What the hell is this headline and the article trying to say..?
"40% of horse-drawn carriage cargo is hay, but 50% of what we feed horses is hay".
So what?
It's saying that 40% of the tons of cargo loaded onto ships is fossil fuels, but this makes up about 50% of ton-miles, because fossil fuels travel further on average than other cargo. Not the easiest headline to correctly parse.
From the fucking article: Fossil fuel cargoes travel long distances in very large flows, so their decline removes more than a proportional share of cargo mass. It removes a larger share of the ocean work and the fuel burned to do that work.
And if I can get on my soapbox. This same problem (carrying fuel to feed the transportation unit) is well studied in medieval England because it was one of the main determinants of where cities and castles were placed (albeit unknowingly at the time). And we see what happened in England when they were able to get out from under feeding oxen.
It means in the long term there might be more efficient ways to ship 'energy'. If you ship containers full of solar PVs, batteries and use it over their lifetime the amount of 'total energy' transported for a given unit of energy to transport the materials might be an order of magnitude or more higher
That is not what I understood from the article.
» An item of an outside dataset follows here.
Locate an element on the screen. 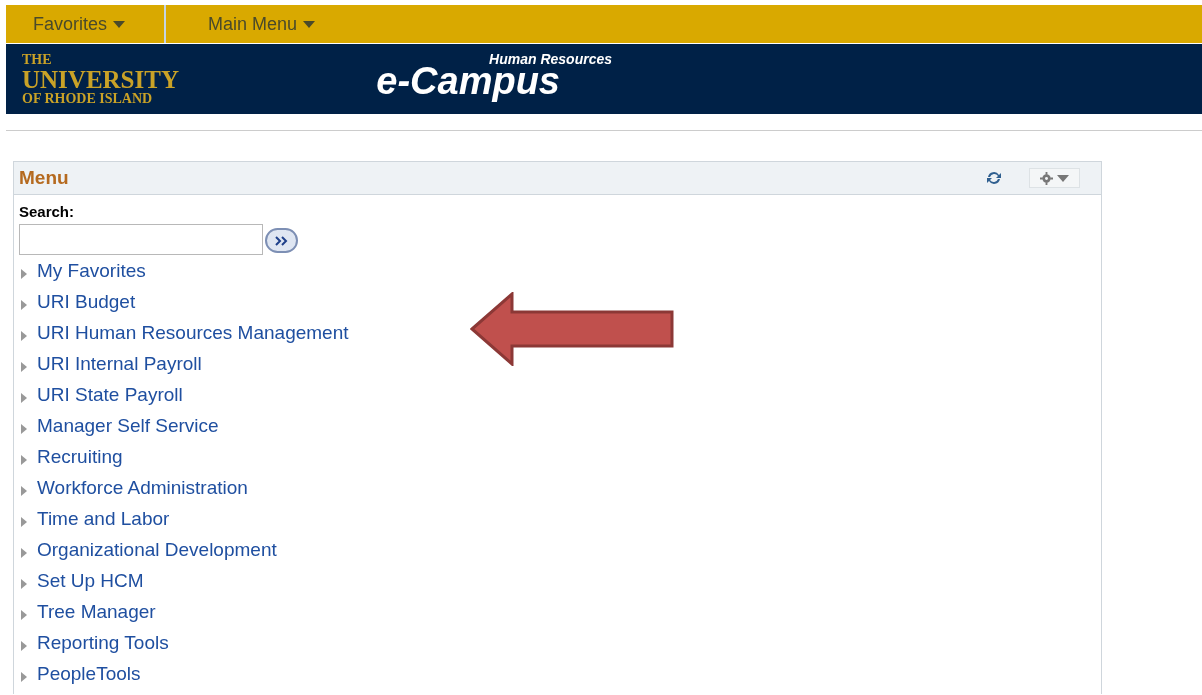 The width and height of the screenshot is (1202, 695). menu-item: URI Internal Payroll is located at coordinates (558, 364).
What I understand is:
Fossil fuels are 40% of freight tonnage, but transporting them fuels is responsible for 50% of the total freight fuel consumption.
I assume 99% of freight uses fossil sources as fuel.
It’s trying to say what if we didn’t have to haul energy around from place to place but generate it closer to consumption - we could move more useful stuff instead.
It is so weird that it makes 40% sense of 50% its length.
So 10% is a lot.
The preposition ("butt") is wrong
I swear to God, I've read the article twice and I've read the comments replying to your question and I still have no idea.
I think the problem is that, for any given sentence, it is unclear whether the author is talking about the fuel a ship is burning to move its cargo, or fuel that the ship is transporting to a destination.
I do understand that the article is making some kind of distinction between the two, but it is so terribly written that it's just impossible to figure out which one it's talking about at which point. Or at least I certainly don't care to waste my time "solving" the article like it's some kind of linguistic puzzle.
I'm not sure I've ever come across an article that needed an editor to improve its clarity more than this one.